What the heck is the INFRAM, and why should I care about it?
If you work in healthcare and your organization considers itself to have an appetite for digitization and innovation in any way, you will care about INFRAM – even if you don’t know what it is…. yet.
Those of us who work in the healthcare IT space know the organization HIMSS; it’s only just the largest health informatics organization you’ve ever seen. At its annual conference (which can only be held in less than a handful of locations because it is so huge), just shy of 44,000 attendees participate in countless sessions, culminating in closing keynote speeches from the likes of former U.S. presidents (Bill Clinton, George W. Bush Jr), political notables such as Hillary Rodham Clinton, former General Colin Powell, and Dr. Eric Topol, and high profile athletes like Peyton Manning and Magic Johnson. Suffice it to say the HIMSS conference is not to be missed if you work in this space.
HIMSS Analytics is a supporting arm of HIMSS, whose mission “is to provide the highest quality data and analytical expertise to support improved decision-making for healthcare providers, healthcare information and technology companies and consulting firms”. Over the past several months Cisco has worked closely with HIMSS Analytics to share a transformational model, initially developed by the Cisco healthcare team in Australia and New Zealand, which has been officially adopted by HIMSS Analytics as the global model all healthcare organizations should adopt and follow when creating architectural infrastructure to support their EMR and other technical rollouts.

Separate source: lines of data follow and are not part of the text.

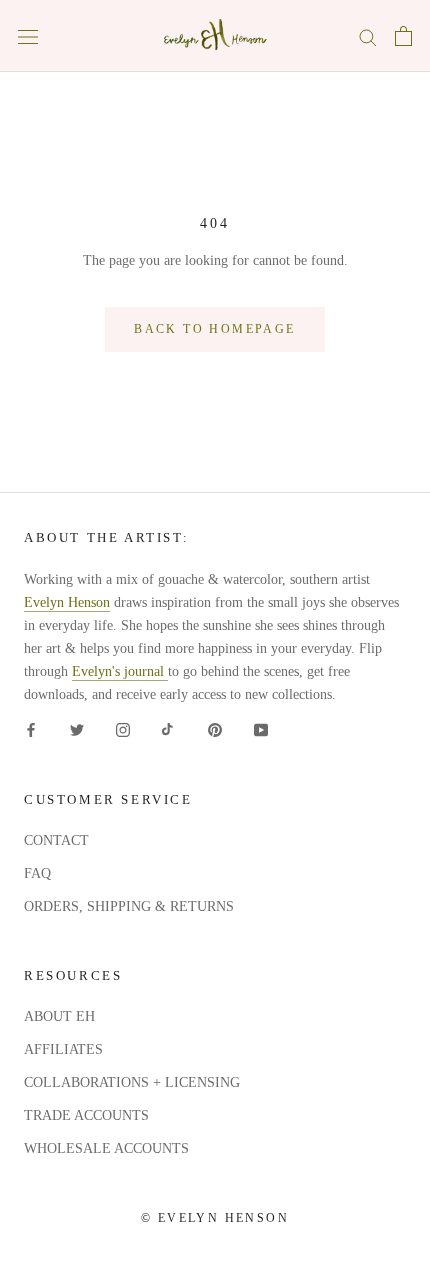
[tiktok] (169, 729)
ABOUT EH (59, 1016)
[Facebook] (31, 729)
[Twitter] (77, 729)
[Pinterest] (215, 729)
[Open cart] (403, 36)
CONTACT (56, 840)
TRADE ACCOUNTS (86, 1115)
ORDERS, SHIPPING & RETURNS (129, 906)
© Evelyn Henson (215, 1218)
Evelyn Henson (67, 602)
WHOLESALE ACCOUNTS (106, 1148)
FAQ (37, 873)
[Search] (368, 36)
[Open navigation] (28, 36)
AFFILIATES (63, 1049)
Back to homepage (214, 329)
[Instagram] (123, 729)
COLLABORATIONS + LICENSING (132, 1082)
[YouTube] (261, 729)
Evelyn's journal (120, 671)
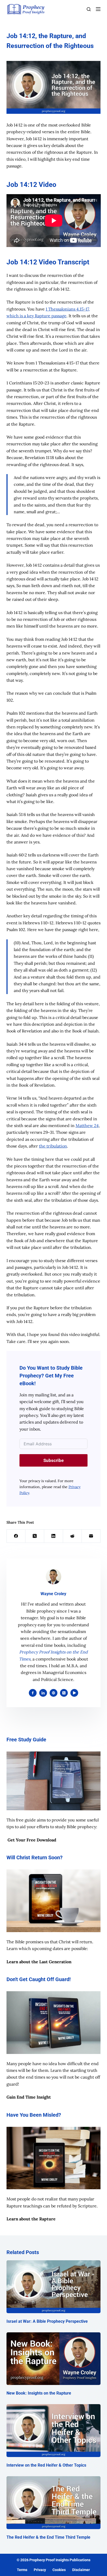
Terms (22, 2570)
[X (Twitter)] (34, 1536)
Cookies (59, 2570)
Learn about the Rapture (31, 2218)
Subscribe (53, 1460)
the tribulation (53, 1146)
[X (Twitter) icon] (64, 1693)
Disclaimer (81, 2570)
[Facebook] (16, 1536)
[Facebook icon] (33, 1693)
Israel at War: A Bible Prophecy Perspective (47, 2321)
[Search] (89, 9)
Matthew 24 (87, 1125)
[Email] (91, 1536)
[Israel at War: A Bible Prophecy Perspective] (53, 2286)
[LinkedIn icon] (43, 1693)
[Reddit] (72, 1536)
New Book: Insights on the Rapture (38, 2393)
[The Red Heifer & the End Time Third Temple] (53, 2502)
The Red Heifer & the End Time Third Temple (48, 2537)
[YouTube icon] (74, 1693)
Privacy (40, 2570)
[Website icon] (53, 1693)
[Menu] (98, 9)
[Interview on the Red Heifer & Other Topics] (53, 2430)
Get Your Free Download (32, 1839)
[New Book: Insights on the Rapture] (53, 2358)
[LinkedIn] (53, 1536)
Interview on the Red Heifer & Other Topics (46, 2465)
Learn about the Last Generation (38, 1961)
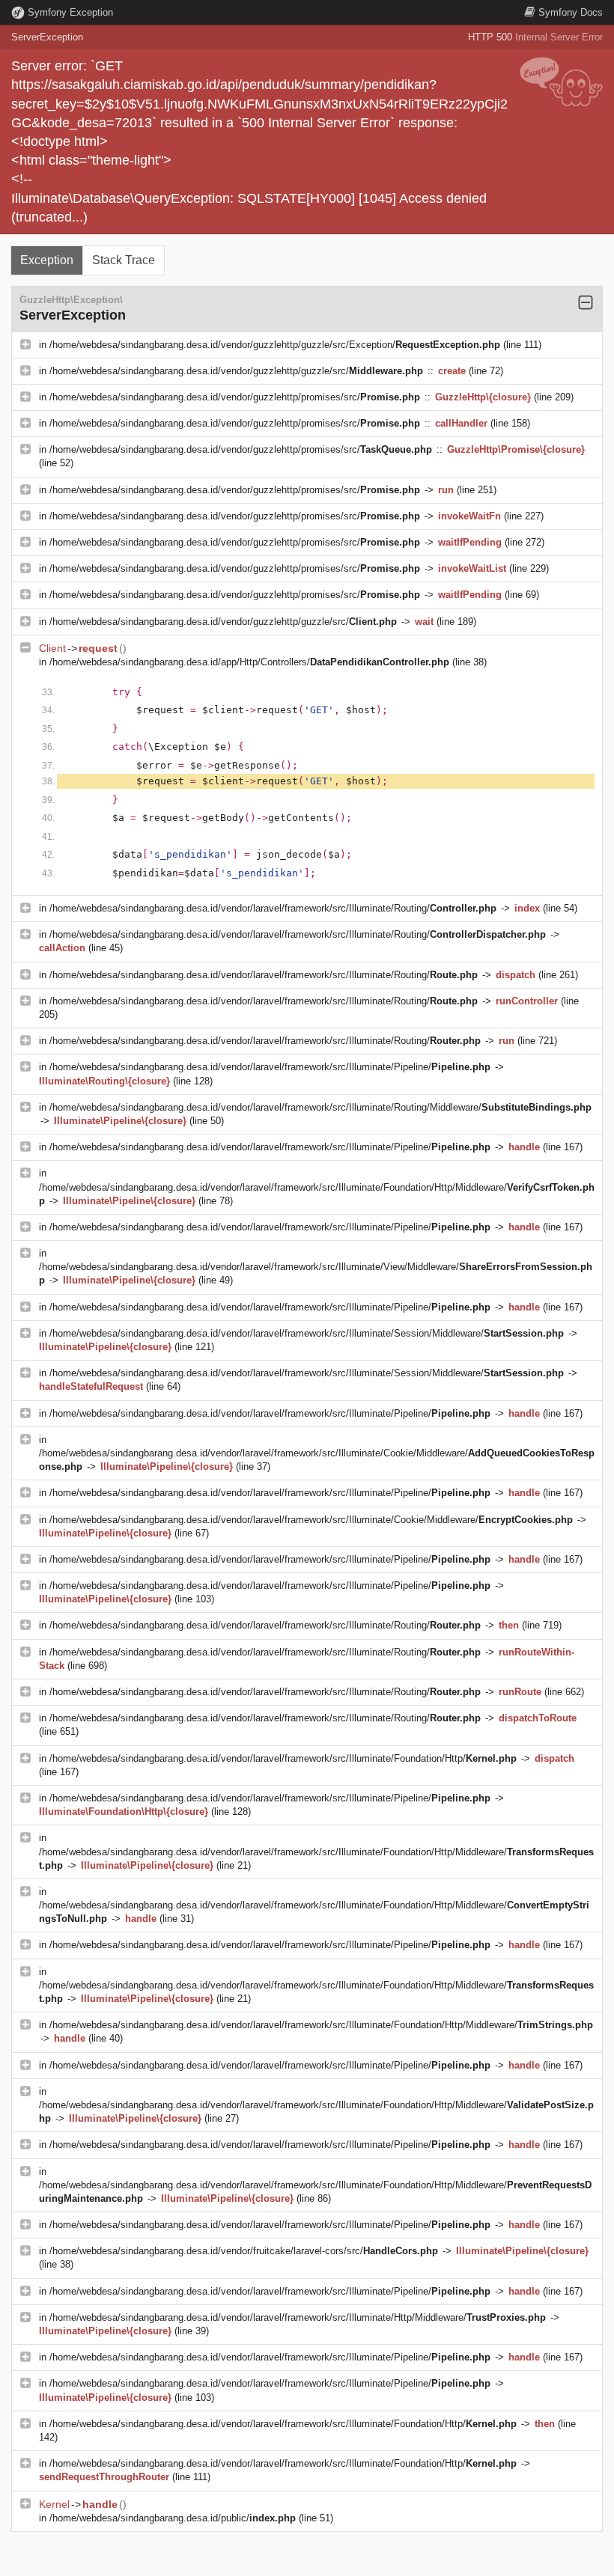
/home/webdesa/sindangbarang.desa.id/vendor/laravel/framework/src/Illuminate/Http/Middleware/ (297, 2317)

Now, that might not sound like a big deal — BUT IT IS.
We hear about organizations all over the world making enormous investments in EMR implementations – we are talking about millions and millions of dollars here (sometimes even a billion or two). The EMR rollout, that’s the exciting part – the opportunity for a healthcare organization to move from paper charts to a digital modality that touts efficiency returns, broader access to patient data, comprehensive clinical workflows and more. But all too often, the infrastructure upon which these highly complex systems must ride on are neglected or even forgotten; and if it isn’t current (i.e. powerful enough to support the application), Day 1 of a new launch can be disastrous. And guess who/what the clinicians blame? The application they are using, when perhaps it is the aging infrastructure it is riding on that is causing the issue…
One of the problems I frequently see is that the network ‘isn’t sexy enough’ to warrant upgrade investments … organizations want to be able to point to their shiny new EMR, not their shiny new switch, router or access point (never mind the security technology that keeps all the patient data safe).
But let me ask you this – if you had the opportunity to buy a Ferrari, would you ever choose to drive it on a logging road? My guess would be “heck no!” So why would healthcare organizations choose to run their high-end clinical applications on aging infrastructure?
The answers vary, but the one I’m going to go with is: they are not sure of the way forward. So instead of taking a forward-thinking, almost ‘preventative’ approach, I see organizations investing in technology that might do the bare minimum, instead of imagining the art of the possible and preparing for that. It might not be anyone’s fault, it might just be that they don’t know of any other way.
Enter INFRAM (the INFRastructure Adoption Model). This model guides organizations through a specific process and assessment, and at the end creates a bespoke infrastructure architecture roadmap. The organization can then use this to map out their specific technology requirements based on what they already have in place, and where they want to go. If you’ve heard of the HIMSS EMRAM (Electronic Medical Record Adoption Model), you will quickly realize that the INFRAM goes hand in hand with the EMRAM and its corresponding levels. So if you think your organization is an EMRAM level 4, you can verify this by undertaking the INFRAM assessment and then planning the strategic architecture to get to a level 6 or even 7 – also known to some as EMR nirvana…
I know I’ve simplified this quite a bit, but as a nurse I needed to understand what INFRAM might mean for clinicians and clinical leaders. What I can tell you is that IT folks who know about EMRAM comprehend the value of INFRAM almost before I can finish the sentence. But clinicians, well we need to understand how this is going to affect how we practice and care for our patients. And if the bottom line is as simple as this: your skookum clinical application won’t crash 15 times as you are charting; then that is equally as valuable as understanding the technical underpinnings of the detailed model.
But don’t take my word for it: check out this article written by Cisco’s Global Healthcare Leader, Barbara Casey, or this one from Healthcare IT News. And hopefully we can help you out; we’ve certainly been working hard on this for a few years to make this easier for you – because we don’t want your Ferrari to have a bumpy ride.